Colonel Blotto Tournament, Revisited

Thursday, June 22nd, 2017

This is a follow-up to this previous post analyzing FiveThirtyEight's Colonel Blotto Tournament.

If you'd like to follow along at home, I've published the code for this post on Github.

By the end of my last post on FiveThirtyEight's Battle for Riddler Nation, I had put together a strategy for winning round 2 of the battle. First, a quick review of the game's rules, from author Oliver Roeder:

In a distant, war-torn land, there are 10 castles. There are two warlords: you and your archenemy. Each castle has its own strategic value for a would-be conqueror. Specifically, the castles are worth 1, 2, 3, …, 9, and 10 victory points. You and your enemy each have 100 soldiers to distribute, any way you like, to fight at any of the 10 castles. Whoever sends more soldiers to a given castle conquers that castle and wins its victory points. If you each send the same number of troops, you split the points. You don’t know what distribution of forces your enemy has chosen until the battles begin. Whoever wins the most points wins the war.

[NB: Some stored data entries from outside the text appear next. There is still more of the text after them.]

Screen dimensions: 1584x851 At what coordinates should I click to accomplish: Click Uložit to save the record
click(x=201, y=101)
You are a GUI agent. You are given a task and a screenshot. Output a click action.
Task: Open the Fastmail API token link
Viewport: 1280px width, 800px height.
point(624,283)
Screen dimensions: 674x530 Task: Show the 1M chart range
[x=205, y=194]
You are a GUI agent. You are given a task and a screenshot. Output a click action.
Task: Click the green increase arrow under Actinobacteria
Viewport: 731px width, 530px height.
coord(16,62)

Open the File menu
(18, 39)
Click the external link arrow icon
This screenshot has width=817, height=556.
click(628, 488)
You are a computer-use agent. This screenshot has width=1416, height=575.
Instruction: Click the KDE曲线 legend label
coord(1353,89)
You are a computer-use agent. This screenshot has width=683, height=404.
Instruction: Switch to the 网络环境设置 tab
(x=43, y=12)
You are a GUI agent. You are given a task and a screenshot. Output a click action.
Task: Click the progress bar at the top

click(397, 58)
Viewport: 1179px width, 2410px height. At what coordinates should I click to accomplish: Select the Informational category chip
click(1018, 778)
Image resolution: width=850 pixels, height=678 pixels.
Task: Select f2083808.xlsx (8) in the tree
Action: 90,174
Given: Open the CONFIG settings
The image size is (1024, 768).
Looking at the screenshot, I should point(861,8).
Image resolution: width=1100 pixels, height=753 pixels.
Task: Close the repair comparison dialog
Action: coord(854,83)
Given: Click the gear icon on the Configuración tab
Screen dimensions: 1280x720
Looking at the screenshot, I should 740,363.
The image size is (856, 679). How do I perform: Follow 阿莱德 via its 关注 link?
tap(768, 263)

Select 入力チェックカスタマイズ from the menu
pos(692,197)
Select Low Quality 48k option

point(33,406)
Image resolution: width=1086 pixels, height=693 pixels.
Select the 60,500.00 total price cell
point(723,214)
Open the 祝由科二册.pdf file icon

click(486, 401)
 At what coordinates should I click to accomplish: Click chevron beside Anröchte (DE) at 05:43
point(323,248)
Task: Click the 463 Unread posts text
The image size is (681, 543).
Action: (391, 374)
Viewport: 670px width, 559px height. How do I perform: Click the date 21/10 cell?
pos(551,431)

Submit a plan distributing your 100 soldiers among the 10 castles. Once I receive all your battle plans, I’ll adjudicate all the possible one-on-one matchups. Whoever wins the most wars wins the battle royale and is crowned king or queen of Riddler Nation!

After visualizing the field from round 1 (FiveThirtyEight was kind enough to publish the data on Github) and gaining some intuition around the search space of potential troop deployments, we came up with an algorithm — a multi-start, steepest ascent hill climber distributed through the search space using Latin Hypercube Sampling — to find the optimal troop deployment for defeating the round 1 field. With that optimization tool, and an educated guess for what the second round's field would look like, we were able to find a suitable submission, and left it there.

Now that they've posted the results, we can see where we went right, and where we went wrong: Our entry of (0, 8, 11, 15, 4, 25, 4, 4, 6, 23) placed 124th of 932 submissions with a win margin of 28.5%, placing squarely in the 87th percentile of entries. B+ ain't bad, but if you're a competitive ass like me, this feels more like "Needs improvement!" To figure out what happened, let's start with the visualizations we built for round 1. First, let's take a look at the win margin percentiles:

I checked, and sure enough, the troll of riddler nation made another appearance, checking in at last place, or the 0th-percentile on the bottom left, losing all 931 battles with a troop distribution of (100, 0, 0, 0, 0, 0, 0, 0, 0, 0). At the top right of the chart, we see that the very best strategies won more than 55% more often than they lost, with Vince Vatter taking home the trophy with a strong 61.8% win margin! Next, the histograms:

Interestingly, competitors were less likely to send 0-2 troops to a castle this time around, reacting to the easy wins a small force of 3-5 had in round 1. This is particularly true of castles 9 & 10, which exhibit a funky peak starting at 3 instead of 0.

However, the round number bias (small peaks at troop distributions divisible by 5 & 10) is still present and particularly noticeable in castles 8, 9, & 10.

Before reading too much into which strategies were more or less successful, it's important to note the spread of win margin for this chart. While the minimum dark purples are ~-55%, the maximum is only ~20%. This tells me two things: 1) we can only make strong statements about strategies to avoid when using this chart, and 2) strategies within an individual castle are less important than the relations between them when determining success.

With that caveat, it's clear that last round's winning strategy of loading up on castles 7 & 8 was largely unsuccessful. Specifically, we can see a large number of entries with 30-34 troops at castle 8 and 25-28 troops at castle 7, a largely ineffective response to round 1.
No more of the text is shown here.